Although Cassandra’s Farm Day visit was brief it heralded a life-long friendship with the O’Briens staying with her own family on several occasions. The two families remain in contact seven years later via phone and Facebook. “Remaining in contact has allowed me to understand the highs and lows of farming life and the sacrifices they make as a family at times when farming is tough. We have seen our farm family experience severe drought with not enough feed for the cattle and failed crops due to lack of rain and it is devastating for us to sit on the outside and look in and have no real way of helping.”

Deb is encouraged by this engagement between city and country. “It is wonderful to hear Farm Day has created long-term conversations about agriculture in urban lives,” she says.

Katherine finds a similar engagement as a Young Farming Champion.

“Meeting Cassandra at the workshop was like two worlds colliding,” she says. “ Here was a teacher who had done Farm Day and is now educating kids on food and fibre.
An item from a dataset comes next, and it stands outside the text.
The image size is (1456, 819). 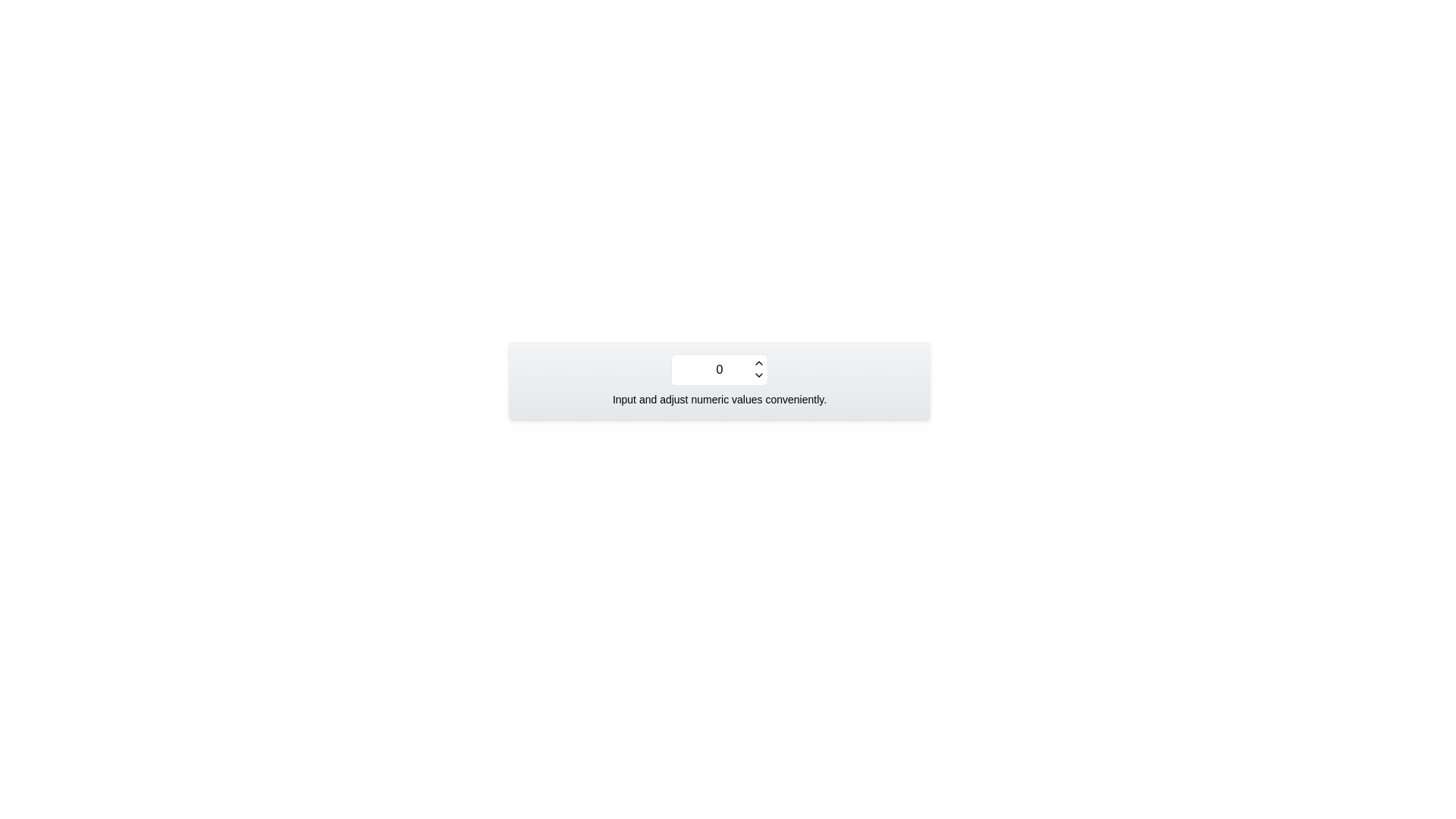 I want to click on the Spinner control's up and down buttons, so click(x=759, y=369).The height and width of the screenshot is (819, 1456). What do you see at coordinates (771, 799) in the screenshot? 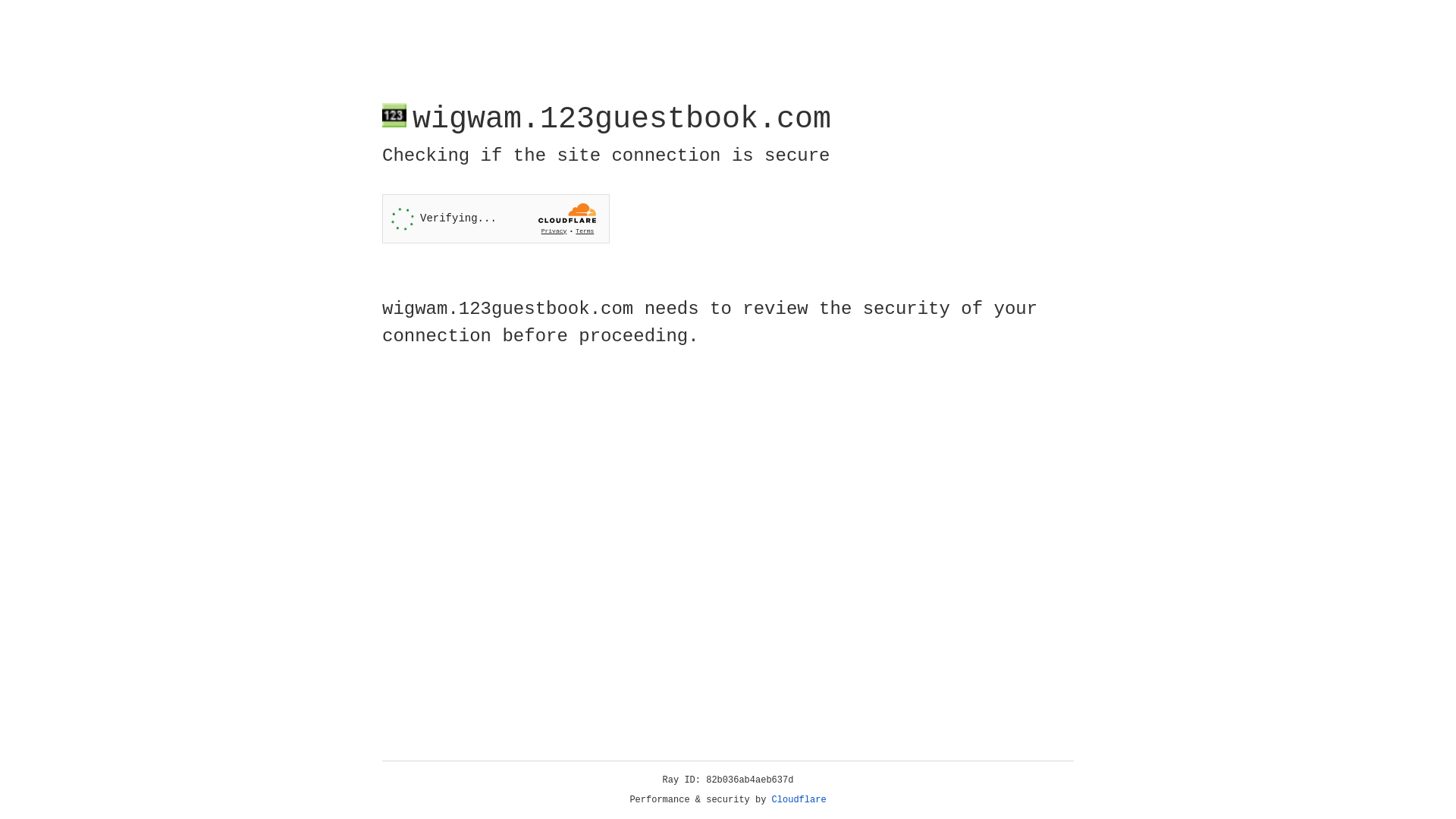
I see `'Cloudflare'` at bounding box center [771, 799].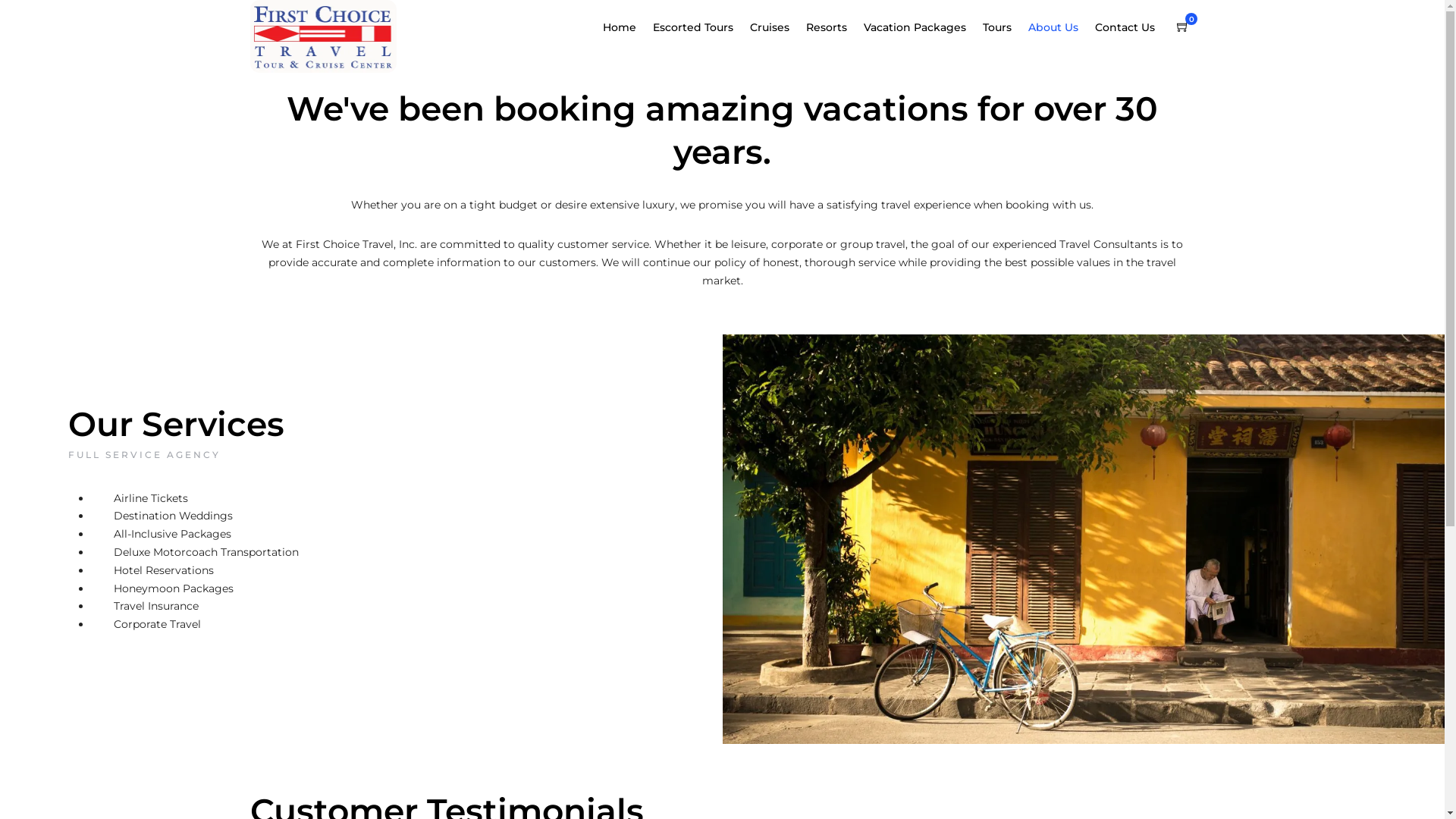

It was so lovely to hear that even all these years later there are still lots of fond memories of Farm Day. In a way, I think the YFC has picked up from Farm Day in creating a bridge and a platform for people with no connections to Australian agriculture to talk to people on farms and hear their stories. I’m very proud to be keeping the Farm Day spirit alive and carrying it on into the YFC.”

Cassandra now takes her understandings from Farm Day and Young Farming Champions to the classroom at Oxley Park Public School. Though her students may not experience life as a farm child does, Cassandra is able to instil in them an appreciation and an insight into the world of farming as it produces the food they eat and the fibre they wear.

“I am truly grateful for Farm Day,” she says. “It gave us memories and experiences that shaped our family’s ideas and respect for our farmers.”